- **DIRECTIONS FOR THIS TASK**
From the entries below, pull out each line that contains the string "pixels". Matches are case-sensitive.

- **GIVEN RECORDS**
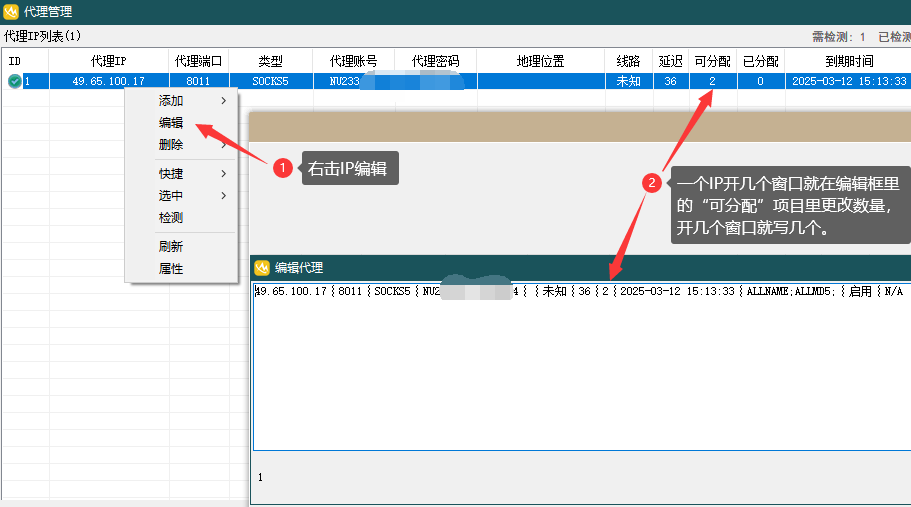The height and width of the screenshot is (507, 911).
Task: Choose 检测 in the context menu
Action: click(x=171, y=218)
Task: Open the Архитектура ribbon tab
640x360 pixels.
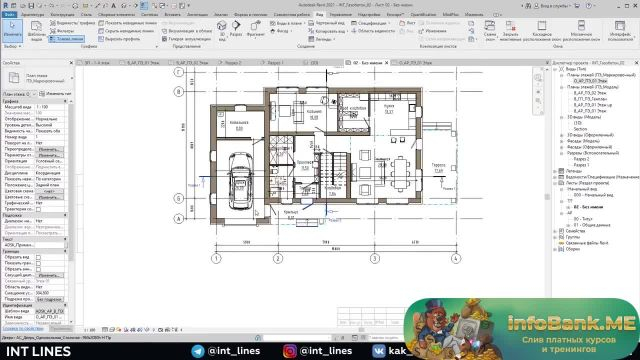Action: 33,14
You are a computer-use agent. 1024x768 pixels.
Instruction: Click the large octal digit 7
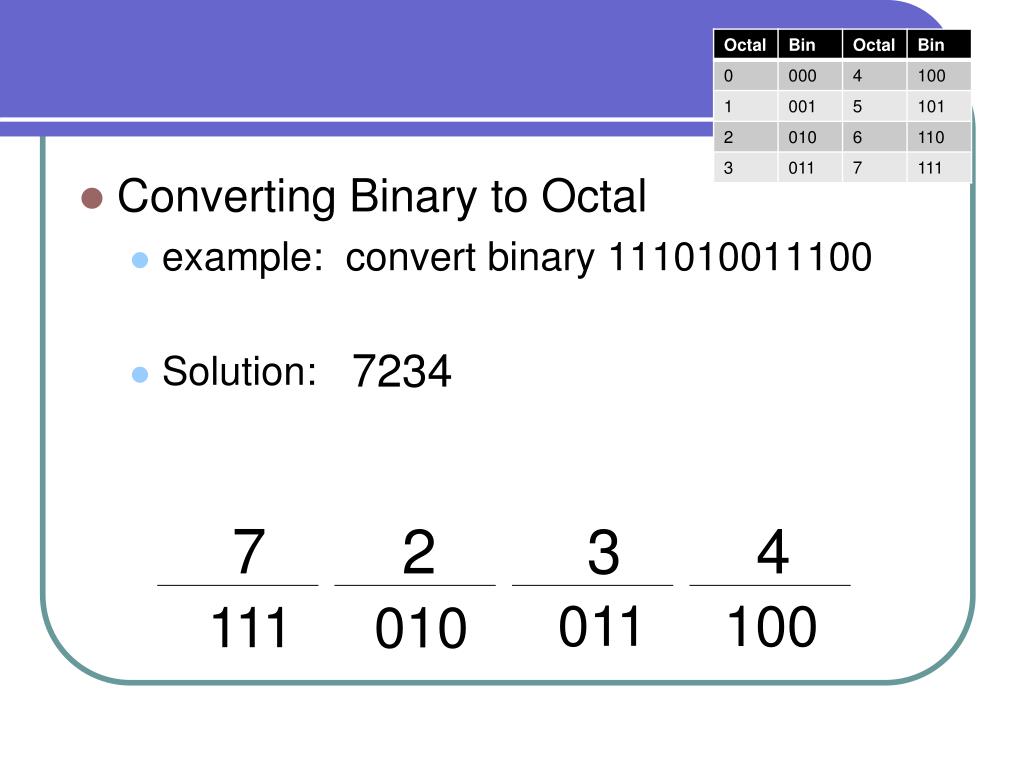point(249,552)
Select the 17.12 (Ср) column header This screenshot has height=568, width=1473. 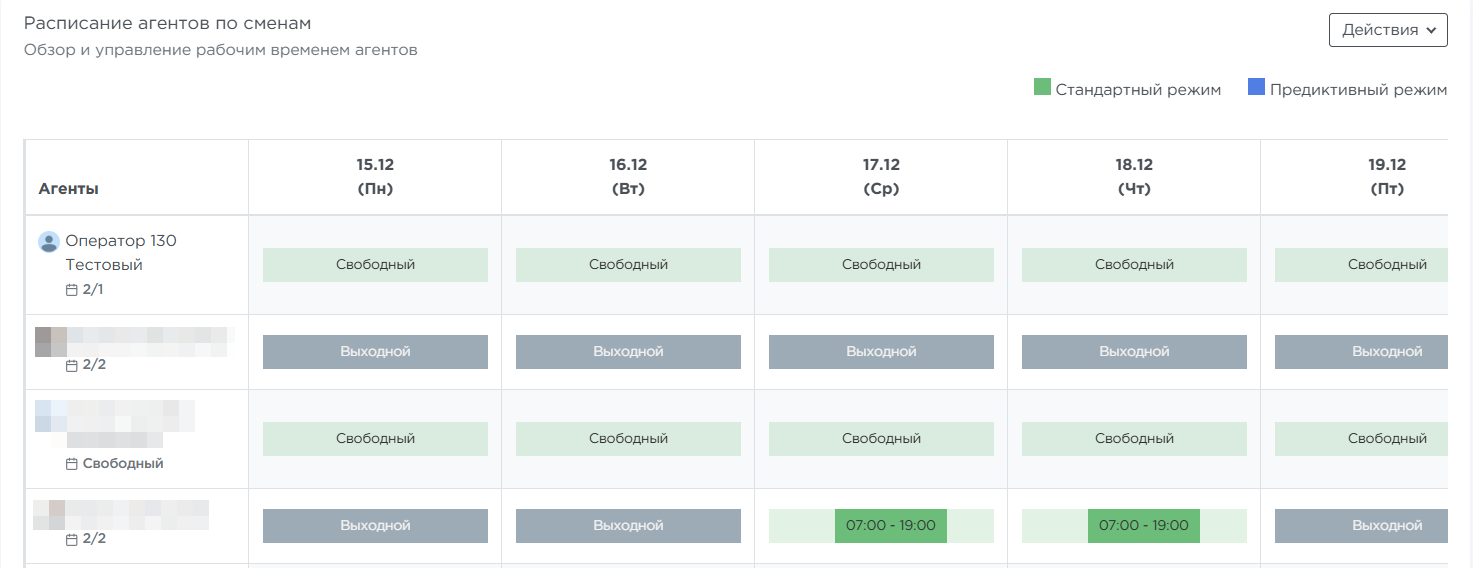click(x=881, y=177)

- **TASK RESULT**
640x360 pixels.
You are a computer-use agent. 1024x768 pixels.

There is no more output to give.